▶ PAGE EXCERPT:

------------------------------------

Here's a couple more photos from my buddy....body off!


----------



## hunternaf (Jun 10, 2009)

UPS delivered my new John Force Traxxas Funny car today, I soldered up a new battery terminal and all I have to say is this thing is very cool to look at. Also those guys in the video had a lot of practice before the video shoot, I tried to do a couple of runs on the street and the torque control made it roll off the line a few feet then spin out and barrel roll down the street. I guess I need some more practice


----------



## IndyHobbies.com (Dec 7, 2009)

hunternaf said:


> UPS delivered my new John Force Traxxas Funny car today, I soldered up a new battery terminal and all I have to say is this thing is very cool to look at. Also those guys in the video had a lot of practice before the video shoot, I tried to do a couple of runs on the street and the torque control made it roll off the line a few feet then spin out and barrel roll down the street. I guess I need some more practice


This is what is so great about forums. We can all learn what to expect and how to drive these puppies. Keep us in informed! I'm still saving my pennies to get one.


----------



## hunternaf (Jun 10, 2009)

I sold 2 subaru brats to come up with the money, not that I do not love brats but I had not driven them in a year and I got a van to haul stuff and I figured I was cleaning up my property by passing them on to someone that could use the parts (bodies were rust buckets). The tower member price was $479.00 and the $50.00 dollar off coupon and free shipping was just too much of a deal for a ready-to-run 1/8 scale that looked so good in the video. I am posting a couple of videos to you tube tonight under the name of hunternaf


----------



## hunternaf (Jun 10, 2009)




----------



## popsss (Nov 15, 2006)

hunternaf said:


> UPS delivered my new John Force Traxxas Funny car today, I soldered up a new battery terminal and all I have to say is this thing is very cool to look at. Also those guys in the video had a lot of practice before the video shoot, I tried to do a couple of runs on the street and the torque control made it roll off the line a few feet then spin out and barrel roll down the street. I guess I need some more practice


you never going to get traction on street unless you prep it with grape soda or sugar water or VHT need stick and use kofords on tires

grape soda or suger water you need hot surface to evaperate water and let the sugar content give you the stick


----------



## IndyHobbies.com (Dec 7, 2009)

I got to look at one at the hobby shop yesterday for the first time. It is really impressive. The cost still seems high, but I think much of it is tied into the motor/ESC combination, which is logical. The body is gorgeous.

------------------------------------

▶ DATA SHOWN:

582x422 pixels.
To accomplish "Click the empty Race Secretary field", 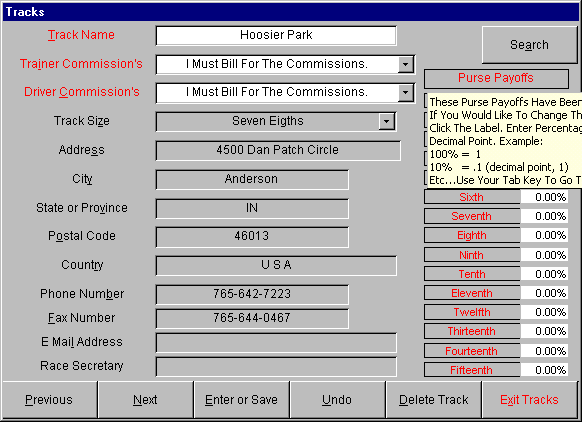I will click(276, 367).
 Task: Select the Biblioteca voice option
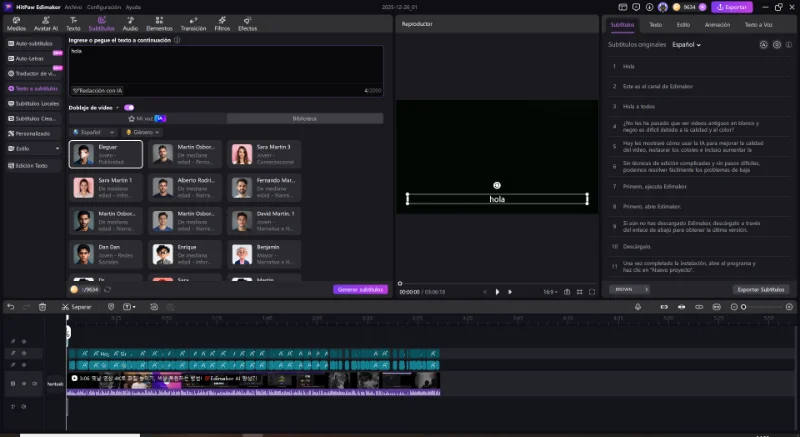[304, 118]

------------------------------------

▶ EXERCISE PROMPT: In the funny car thread, what did hunternaf sell to raise the money for the car?

▶ RESULT OF THE EXERCISE: Two Subaru Brats.